Le ton moqueur ne lui échappe pas, et elle n'est apparemment pas la seule à l'avoir remarqué : parmi les recrues, des gloussements étouffés se font entendre. Le capitaine réagit au quart de tour, son mécontentement palpable derrière la  froideur, quand il assène : 

« Silence. » 

Il n’a pas besoin d’hausser le ton pour que les nouveaux arrivés se raidissent et regagnent leur sérieux. Lexi, alors même que l’ordre ne lui était pas adressé, se retient de respirer, comme si elle risquait de faire du bruit et d’attirer ses foudres, une nouvelle fois. 

« Le prochain que j’entends rire rejoindra votre camarade, lance-t-il en désignant la retardataire. Vous retiendrez désormais vos comportements enfantins. Vous n’êtes plus dans une cour de récréation. » 

La remarque est particulièrement piquante, du fait qu’elle s’adresse à des adultes. Plus encore quand on constate que certains ont acquis ce statut depuis plusieurs années, déjà. Les mines déconfites indiquent bien que le message est reçu. 

Lexi, quant à elle, laisse sa fierté de côté pour détacher vaillamment ses sandales et les poser à un mètre de là. L’humiliation qu’elle s’apprête à subir restera probablement gravée dans sa mémoire. Beaux débuts, qu’elle râle en son for intérieur. Au moins, elle pouvait lui en être reconnaissante, Capitaine Glaçon avait tôt fait de calmer les ardeurs des moqueurs. Elle aurait tout le plaisir de se faire humilier dans le silence. 

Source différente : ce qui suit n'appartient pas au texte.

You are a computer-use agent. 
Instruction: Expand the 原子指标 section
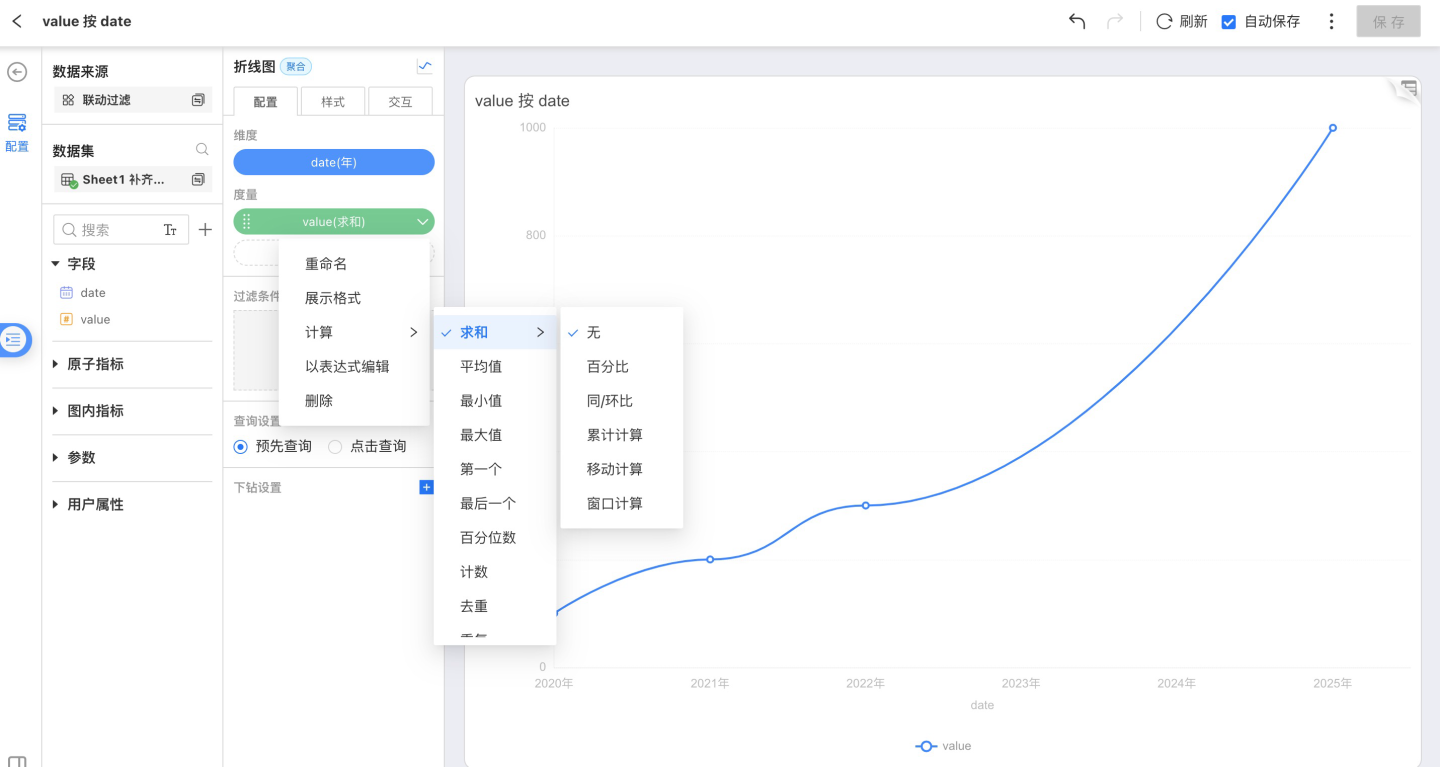[x=57, y=364]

Chaque traction est une épreuve. Les petits bras manquent encore de masse musculaire pour encaisser autant de sollicitations à la fois. Son entraînement régulier n'est jamais  allé aussi loin. Elle ne s'était que contentée d'un jogging quotidien, quelques pompes, quelques abdos, quelques tractions, mais pas beaucoup plus. Une goutte de sueur perle le long de la figure quand le corps remonte péniblement, puisant dans ses réserves pour ne pas s’écrouler. 

Ploc

Étrange comme le son lui parvient détaché de tout le reste. Comme si le cerveau, venant à manquer de solutions, s'était concentré sur un détail simple pour ne pas s’égarer dans les méandres de la déraison. Étrangement, un  court-circuit s’est produit, quelques minutes auparavant, alors que les larmes stagnaient dans les orbites, prêtes à se jeter dans le vide. Les signaux d’alarme qu'a envoyés le corps, clairement en détresse, n'ont jamais été entendus ; il a fini par se lasser et cesser d’avertir. Et tout est devenu calme.

Ploc

Et une goutte, encore, tombe sur le sol, rythmique infaillible d’une balade tranquille. Celle de l’esprit qui témoigne son manque de cohérence, sans doute. Car rien n’est tranquille, quand les muscles manquent se déchirer à chaque mouvement supplémentaire. 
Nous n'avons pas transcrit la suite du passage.